34PM112|第34回 あん摩マッサージ指圧師国家試験 過去問
リハビリテーション・生活支援神経リハビリテーション脳・脊髄・末梢神経
次の症例で下肢のブルンストロームステージはどれか。 「60歳の男性。左片麻痺。左下肢の共同運動と痙縮がわずかにみられ、分離運動はできない。」
解答・解説を見る
正解: 1
正答
1
この問題のポイント
この問題では、片麻痺の回復段階を示すブルンストロームステージを確認します。
「共同運動と痙縮がわずかにみられる」「分離運動はできない」はステージⅡの特徴です。
解説
ブルンストロームステージは、脳卒中後の片麻痺の運動回復を段階的に評価する方法です。
ステージⅠでは随意運動がみられません。ステージⅡでは痙縮が出始め、共同運動がわずかに出現します。ステージⅢでは共同運動が強くなり、痙縮も著明になります。
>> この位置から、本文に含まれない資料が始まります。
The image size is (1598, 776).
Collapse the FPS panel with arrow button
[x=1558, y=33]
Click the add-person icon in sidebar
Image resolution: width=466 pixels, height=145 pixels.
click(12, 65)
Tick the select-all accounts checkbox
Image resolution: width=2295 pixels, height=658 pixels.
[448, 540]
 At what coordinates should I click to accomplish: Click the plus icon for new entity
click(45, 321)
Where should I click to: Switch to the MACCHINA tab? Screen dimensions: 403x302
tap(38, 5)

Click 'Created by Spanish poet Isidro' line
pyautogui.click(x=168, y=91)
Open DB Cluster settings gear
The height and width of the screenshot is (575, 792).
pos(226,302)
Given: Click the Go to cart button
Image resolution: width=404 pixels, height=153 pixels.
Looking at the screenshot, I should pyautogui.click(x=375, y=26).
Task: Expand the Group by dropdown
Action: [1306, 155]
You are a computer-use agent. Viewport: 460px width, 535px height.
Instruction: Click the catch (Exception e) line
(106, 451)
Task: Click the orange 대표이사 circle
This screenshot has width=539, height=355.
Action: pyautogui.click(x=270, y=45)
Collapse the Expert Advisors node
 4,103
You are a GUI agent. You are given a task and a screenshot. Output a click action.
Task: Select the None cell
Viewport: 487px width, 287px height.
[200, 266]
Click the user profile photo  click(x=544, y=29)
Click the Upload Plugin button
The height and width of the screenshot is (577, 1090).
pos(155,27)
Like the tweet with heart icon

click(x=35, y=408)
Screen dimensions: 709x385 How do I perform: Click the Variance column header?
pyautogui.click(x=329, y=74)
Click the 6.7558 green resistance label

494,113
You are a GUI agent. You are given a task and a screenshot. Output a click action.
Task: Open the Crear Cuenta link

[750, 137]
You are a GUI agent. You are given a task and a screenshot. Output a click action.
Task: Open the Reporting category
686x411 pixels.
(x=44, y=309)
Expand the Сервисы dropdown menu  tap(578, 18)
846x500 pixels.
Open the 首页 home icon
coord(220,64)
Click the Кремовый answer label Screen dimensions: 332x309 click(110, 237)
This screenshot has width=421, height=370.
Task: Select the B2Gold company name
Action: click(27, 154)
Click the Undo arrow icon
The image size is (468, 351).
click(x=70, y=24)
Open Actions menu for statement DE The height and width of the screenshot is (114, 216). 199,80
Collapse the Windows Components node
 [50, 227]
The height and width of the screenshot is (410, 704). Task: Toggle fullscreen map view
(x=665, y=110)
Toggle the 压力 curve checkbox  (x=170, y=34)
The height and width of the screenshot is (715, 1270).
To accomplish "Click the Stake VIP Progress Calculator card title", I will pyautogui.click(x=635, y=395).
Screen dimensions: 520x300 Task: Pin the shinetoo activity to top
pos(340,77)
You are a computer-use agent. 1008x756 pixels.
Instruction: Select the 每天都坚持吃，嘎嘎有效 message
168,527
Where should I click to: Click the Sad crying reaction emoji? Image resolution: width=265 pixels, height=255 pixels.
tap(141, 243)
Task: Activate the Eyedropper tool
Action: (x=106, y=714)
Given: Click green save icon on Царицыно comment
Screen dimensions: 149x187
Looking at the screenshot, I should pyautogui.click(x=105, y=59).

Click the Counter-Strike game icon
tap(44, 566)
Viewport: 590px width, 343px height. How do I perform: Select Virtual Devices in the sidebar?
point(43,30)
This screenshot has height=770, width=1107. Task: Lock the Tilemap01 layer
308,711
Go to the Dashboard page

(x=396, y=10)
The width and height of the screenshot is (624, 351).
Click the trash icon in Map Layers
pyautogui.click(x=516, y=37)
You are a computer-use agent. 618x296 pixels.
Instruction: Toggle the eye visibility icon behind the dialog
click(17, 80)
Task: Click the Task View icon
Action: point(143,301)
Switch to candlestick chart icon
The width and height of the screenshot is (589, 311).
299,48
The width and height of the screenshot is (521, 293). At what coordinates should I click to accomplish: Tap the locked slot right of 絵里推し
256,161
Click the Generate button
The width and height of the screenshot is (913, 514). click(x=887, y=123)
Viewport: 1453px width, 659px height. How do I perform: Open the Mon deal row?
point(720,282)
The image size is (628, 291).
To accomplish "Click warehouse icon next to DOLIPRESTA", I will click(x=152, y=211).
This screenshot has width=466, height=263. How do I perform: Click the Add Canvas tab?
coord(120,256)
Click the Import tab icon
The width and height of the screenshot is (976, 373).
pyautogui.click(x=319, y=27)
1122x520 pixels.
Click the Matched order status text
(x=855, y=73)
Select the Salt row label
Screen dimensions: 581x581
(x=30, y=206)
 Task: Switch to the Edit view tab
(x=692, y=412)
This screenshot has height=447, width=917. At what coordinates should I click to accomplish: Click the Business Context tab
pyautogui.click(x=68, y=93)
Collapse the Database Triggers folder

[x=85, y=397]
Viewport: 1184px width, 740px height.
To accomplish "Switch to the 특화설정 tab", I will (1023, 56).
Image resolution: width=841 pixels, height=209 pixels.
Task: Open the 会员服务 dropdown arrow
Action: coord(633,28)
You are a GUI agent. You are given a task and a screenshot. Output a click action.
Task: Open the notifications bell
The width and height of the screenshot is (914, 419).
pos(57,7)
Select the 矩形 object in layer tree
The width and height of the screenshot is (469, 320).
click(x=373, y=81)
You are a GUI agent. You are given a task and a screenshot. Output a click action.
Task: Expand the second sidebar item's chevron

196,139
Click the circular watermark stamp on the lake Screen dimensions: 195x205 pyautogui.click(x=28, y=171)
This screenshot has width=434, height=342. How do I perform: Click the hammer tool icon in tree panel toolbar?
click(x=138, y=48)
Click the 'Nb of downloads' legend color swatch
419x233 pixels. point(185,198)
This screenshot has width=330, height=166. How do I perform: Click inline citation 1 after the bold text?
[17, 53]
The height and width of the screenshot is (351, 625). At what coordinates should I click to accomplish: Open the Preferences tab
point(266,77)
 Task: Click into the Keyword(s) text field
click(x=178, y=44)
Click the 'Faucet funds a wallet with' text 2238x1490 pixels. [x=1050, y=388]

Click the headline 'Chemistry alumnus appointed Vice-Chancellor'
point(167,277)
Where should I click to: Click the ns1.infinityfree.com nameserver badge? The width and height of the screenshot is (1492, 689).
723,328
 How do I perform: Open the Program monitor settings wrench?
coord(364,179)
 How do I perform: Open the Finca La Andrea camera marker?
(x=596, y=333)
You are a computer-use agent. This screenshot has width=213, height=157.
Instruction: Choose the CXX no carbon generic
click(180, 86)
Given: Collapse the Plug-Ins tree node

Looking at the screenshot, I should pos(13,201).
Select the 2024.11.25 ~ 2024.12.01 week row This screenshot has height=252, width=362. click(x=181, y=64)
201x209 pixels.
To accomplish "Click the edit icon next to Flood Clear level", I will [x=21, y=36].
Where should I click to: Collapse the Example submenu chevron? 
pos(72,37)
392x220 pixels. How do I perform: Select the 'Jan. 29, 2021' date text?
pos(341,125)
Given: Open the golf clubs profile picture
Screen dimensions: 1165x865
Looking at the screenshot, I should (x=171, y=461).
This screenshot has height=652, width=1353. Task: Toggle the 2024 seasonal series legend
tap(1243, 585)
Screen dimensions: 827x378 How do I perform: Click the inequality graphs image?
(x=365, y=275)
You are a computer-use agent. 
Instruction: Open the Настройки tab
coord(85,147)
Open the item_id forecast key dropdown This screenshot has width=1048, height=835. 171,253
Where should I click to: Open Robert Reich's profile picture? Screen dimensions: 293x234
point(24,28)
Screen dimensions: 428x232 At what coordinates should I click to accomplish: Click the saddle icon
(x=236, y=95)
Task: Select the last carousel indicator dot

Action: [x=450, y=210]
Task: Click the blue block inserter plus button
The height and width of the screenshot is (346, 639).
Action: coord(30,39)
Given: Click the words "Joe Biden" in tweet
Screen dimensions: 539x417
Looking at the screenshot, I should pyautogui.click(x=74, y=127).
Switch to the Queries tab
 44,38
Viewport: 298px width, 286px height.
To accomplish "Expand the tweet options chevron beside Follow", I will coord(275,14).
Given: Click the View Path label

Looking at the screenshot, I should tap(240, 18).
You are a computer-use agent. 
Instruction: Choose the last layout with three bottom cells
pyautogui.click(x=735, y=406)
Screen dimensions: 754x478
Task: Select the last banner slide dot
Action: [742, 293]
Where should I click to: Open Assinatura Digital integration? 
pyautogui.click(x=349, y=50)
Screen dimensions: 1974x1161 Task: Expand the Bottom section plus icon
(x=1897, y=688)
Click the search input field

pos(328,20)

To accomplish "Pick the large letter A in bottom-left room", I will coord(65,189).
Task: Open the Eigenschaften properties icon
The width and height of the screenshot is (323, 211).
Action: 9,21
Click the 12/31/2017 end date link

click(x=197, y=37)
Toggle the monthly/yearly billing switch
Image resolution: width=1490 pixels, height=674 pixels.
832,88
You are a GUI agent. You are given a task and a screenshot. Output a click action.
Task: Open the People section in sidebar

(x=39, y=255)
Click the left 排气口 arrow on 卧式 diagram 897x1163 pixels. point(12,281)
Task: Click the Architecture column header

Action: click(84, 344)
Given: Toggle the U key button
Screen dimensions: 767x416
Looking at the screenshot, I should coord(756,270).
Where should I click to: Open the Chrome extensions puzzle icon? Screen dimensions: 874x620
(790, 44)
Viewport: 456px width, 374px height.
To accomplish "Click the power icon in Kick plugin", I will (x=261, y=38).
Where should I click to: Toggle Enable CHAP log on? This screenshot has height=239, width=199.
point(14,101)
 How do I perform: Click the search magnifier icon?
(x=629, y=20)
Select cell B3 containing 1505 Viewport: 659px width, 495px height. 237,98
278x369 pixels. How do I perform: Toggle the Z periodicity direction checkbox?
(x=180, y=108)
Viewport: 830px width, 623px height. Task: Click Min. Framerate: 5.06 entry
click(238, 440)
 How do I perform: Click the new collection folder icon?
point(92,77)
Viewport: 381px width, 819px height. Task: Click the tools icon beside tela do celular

本症例では、左下肢の共同運動と痙縮がわずかにみられるものの、分離運動はできないとあります。このため、ステージⅡが最も適切です。
ひっかけポイント
共同運動が「わずか」に出始める段階はステージⅡです。共同運動が強くなるとステージⅢです。
選択肢の確認
1.ステージⅡ
正しい。
ステージⅡでは共同運動や痙縮がわずかに出現します。分離運動はまだ困難です。本症例に一致します。
2.ステージⅢ
誤り。
ステージⅢでは共同運動が明確にみられ、痙縮が強くなります。本症例では共同運動と痙縮がわずかであるため、ステージⅡが適切です。
3.ステージⅣ
誤り。
ステージⅣでは共同運動から分離した運動が一部可能になります。本症例では分離運動ができないため該当しません。
4.ステージⅤ
誤り。
ステージⅤでは分離運動がさらに進み、より複雑な運動が可能になります。本症例の状態とは異なります。
覚えるポイント
- ステージⅠは随意運動なしです。
- ステージⅡは痙縮と共同運動がわずかに出現します。
- ステージⅢは共同運動と痙縮が強くなります。
- 分離運動が出るのはステージⅣ以降です。